Reproduce word for word the lines of the records starting at the line containing "You are a computer-use" and ending at the final line of the records, both included. Leave out the pictures.

**Screenshot and document pointing records:**
━━━━━━━━━━━━━━━━

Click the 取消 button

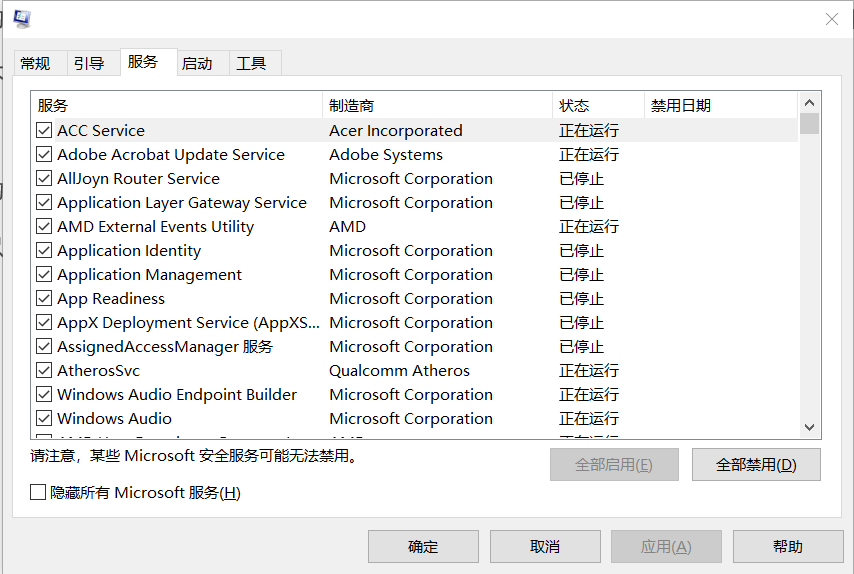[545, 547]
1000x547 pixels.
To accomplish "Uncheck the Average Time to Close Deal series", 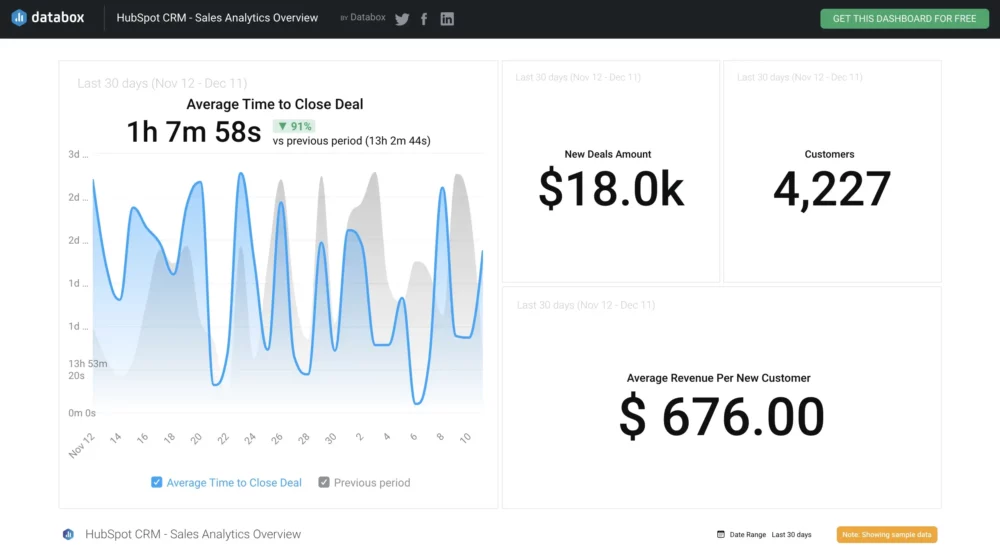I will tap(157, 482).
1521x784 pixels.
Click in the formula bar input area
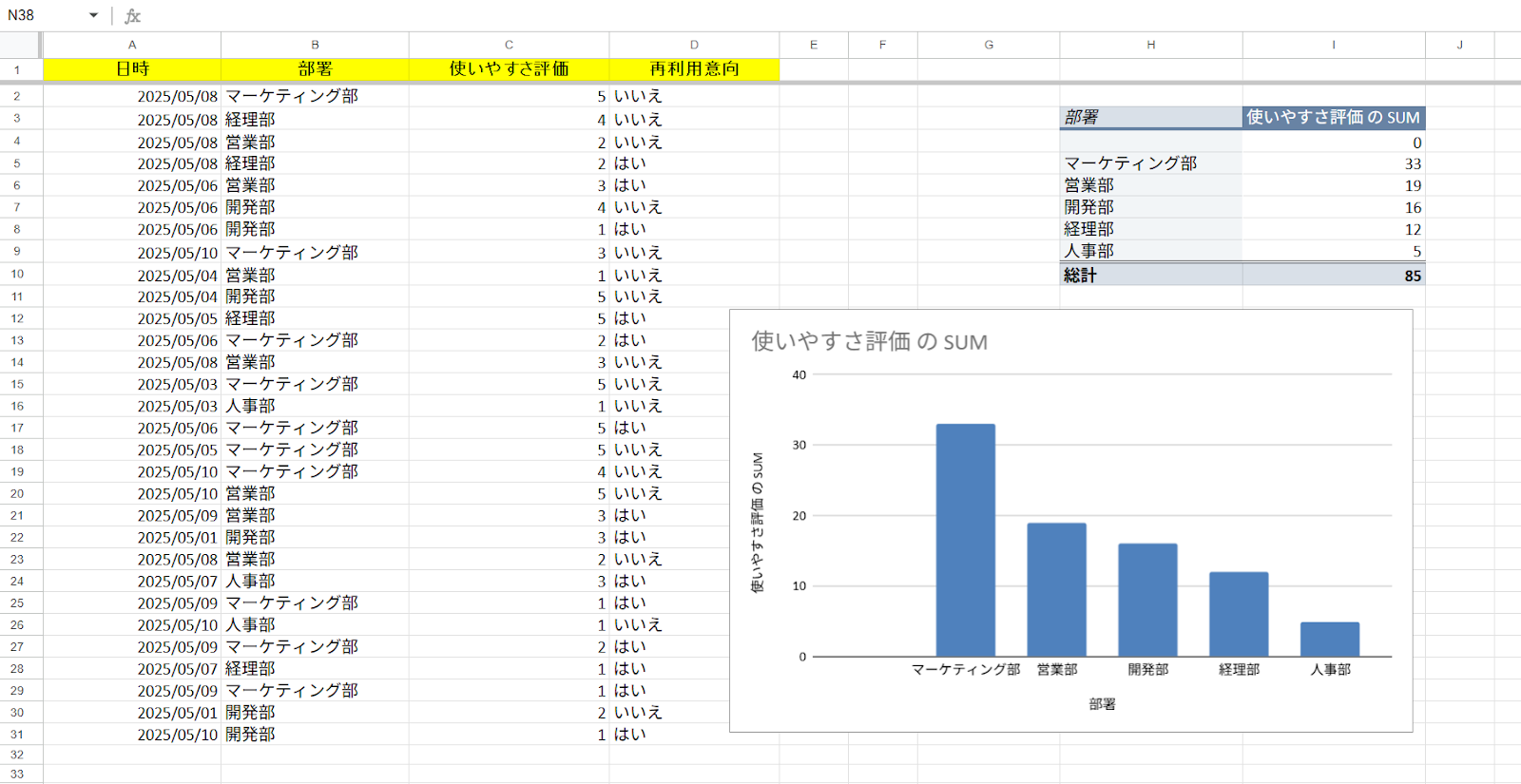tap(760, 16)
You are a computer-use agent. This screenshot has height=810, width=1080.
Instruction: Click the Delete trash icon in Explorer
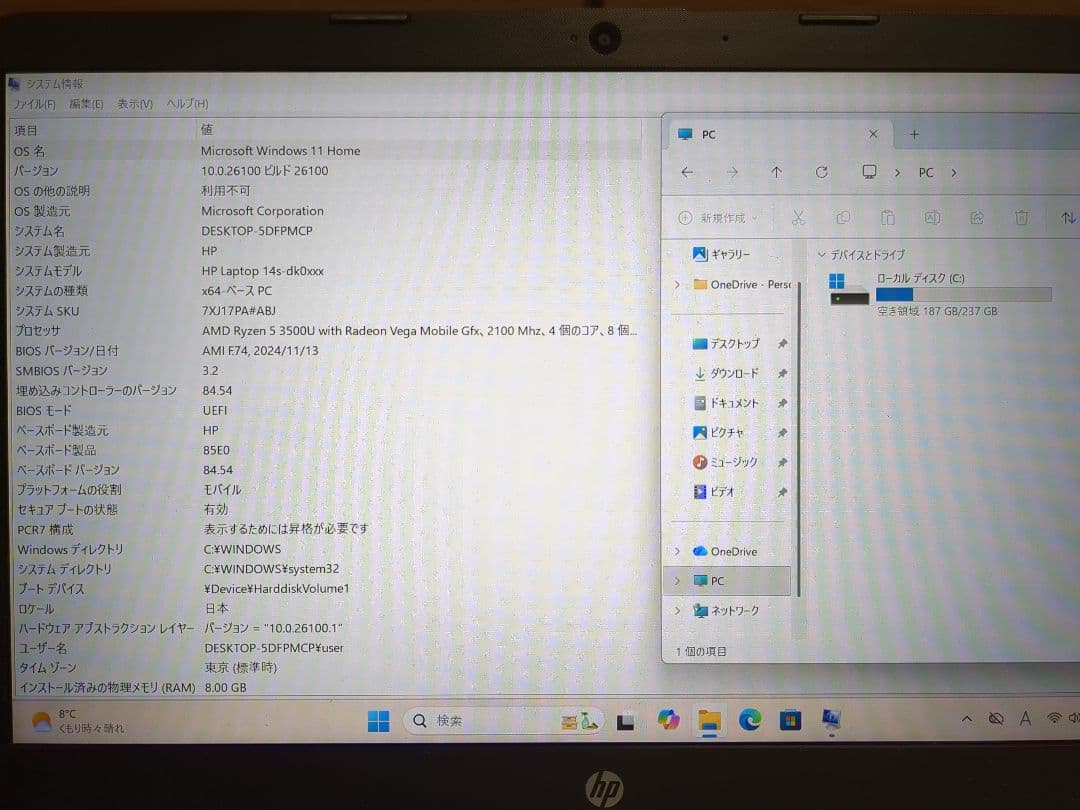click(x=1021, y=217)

━━━━━━━━━━━━━━━━

**TASK ANSWER:**
You are a computer-use agent. This screenshot has height=810, width=1080.
Instruction: Click the Delete trash icon in Explorer
click(x=1021, y=217)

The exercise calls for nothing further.